There are several minor variants at least insofar as the web site 
mentioned in the message.  As it depends on centrally hosting its 
code, it is easily stopped by getting on the phone and talking with 
the abuse folk at the affected web sites/hosting services.  (Flushing 
any caching proxies you have would help too...)

clicks the URL, which takes them to the site, where the malicious code
sits.  The code opens the MSN Contacts list, then messages every contact
with the message "Go To http://www.masenko-media.net/cool.html NoW
!!!".  

      Think about that for a second.

It's an Internet Explorer scripting bug whose true significance was 
displayed with an example of exactly this exploit a few days ago.

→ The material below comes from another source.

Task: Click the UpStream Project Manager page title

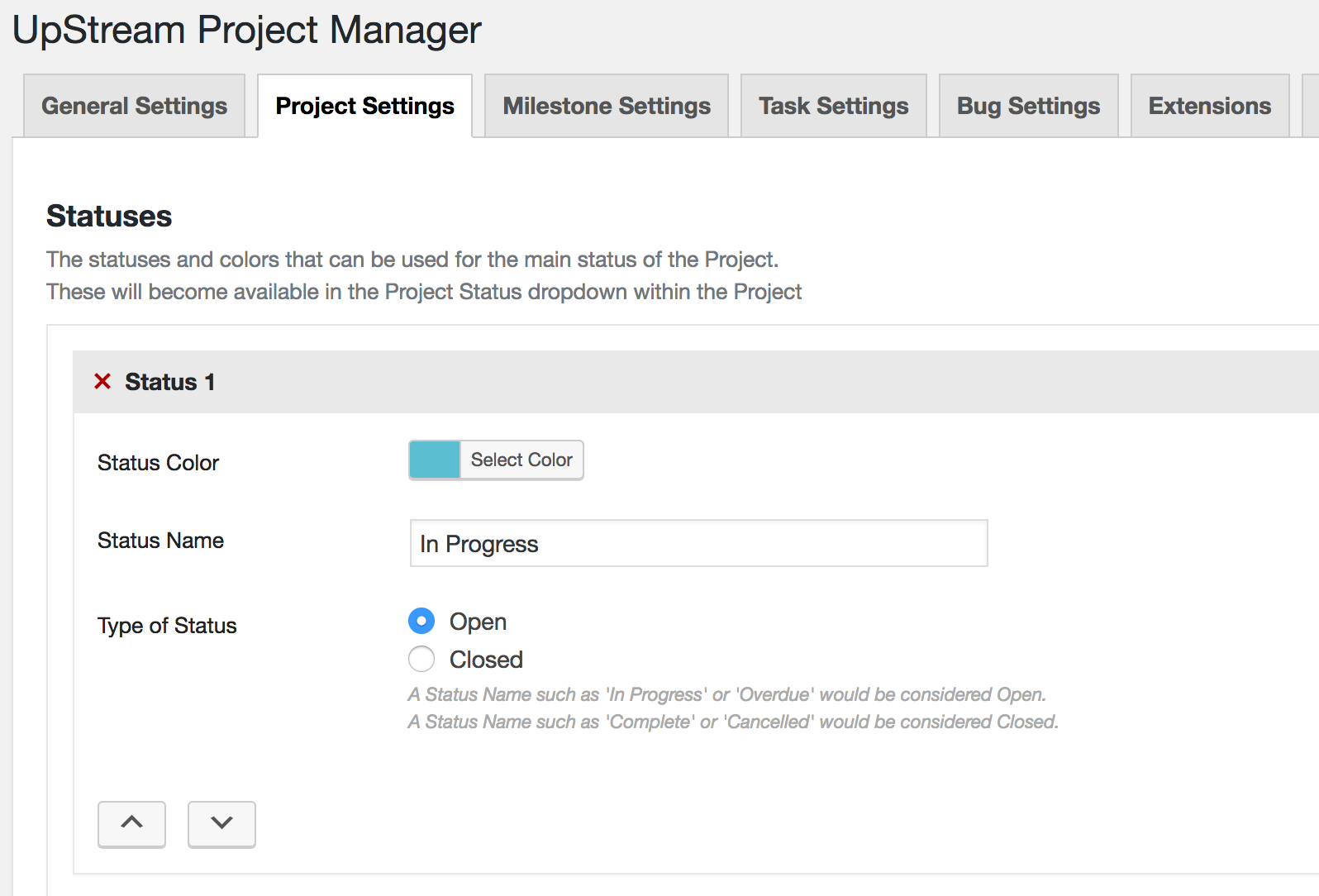Action: point(246,30)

The fix is to install the latest IE security patches -- MS01-005.  
Given MS's appalling record for such nasty scripting(-related) flaws 
in IE, surely any security-concerned admin would have installed them 
the moment they were made available...  Better yet, get rid of IE!
It is impossible to use with scripting disabled and enabling its 
scripting opens you to far too many far too serious security flaws.

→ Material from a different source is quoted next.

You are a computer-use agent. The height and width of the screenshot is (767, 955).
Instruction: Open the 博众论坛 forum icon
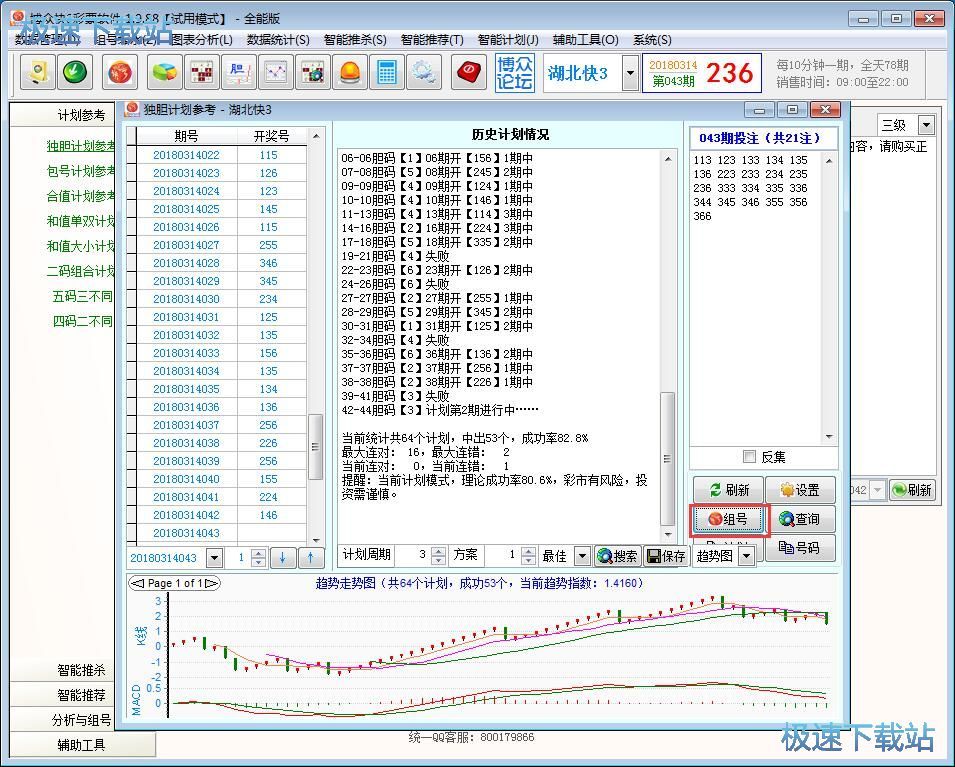514,73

      Anyhow - the worm does nothing nasty, but the source to the (now down)
masenko-media.net site also mails the hostname and user agent of the
connecting host to "mmargae () wanadoo nl".

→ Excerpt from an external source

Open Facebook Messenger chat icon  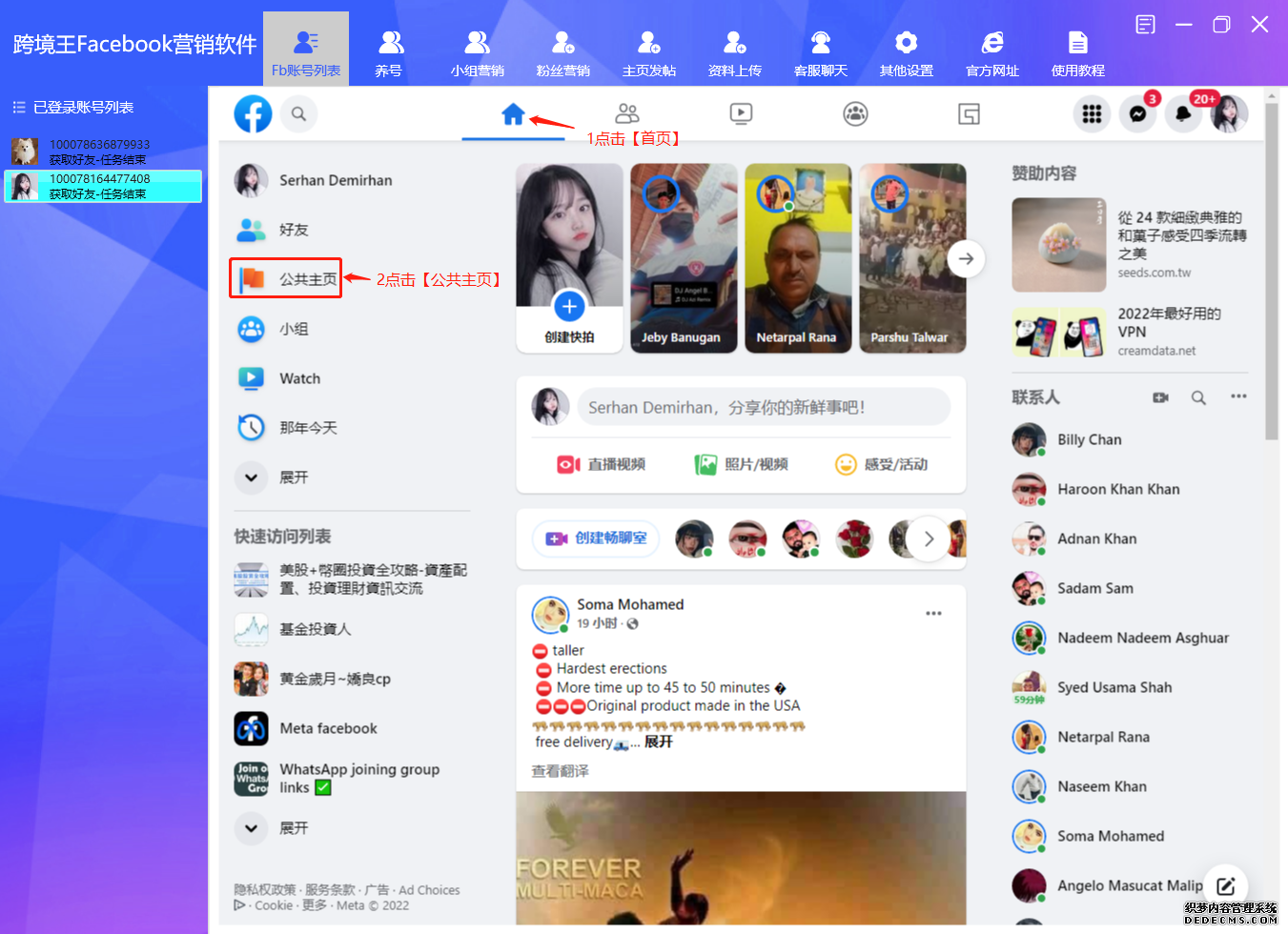1138,113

...and different variants are based on different pages thus sending
suitably different messages and posting "acknowledgements" to
different Email addresses (or is it attempting an Email DoS of 
different targets??).

(BTW, from a *very* quick look at a couple of these things, I 
think this mailing mechanism takes advantage of vulnerable 
formmail.pl implementations to do the actual mailing.)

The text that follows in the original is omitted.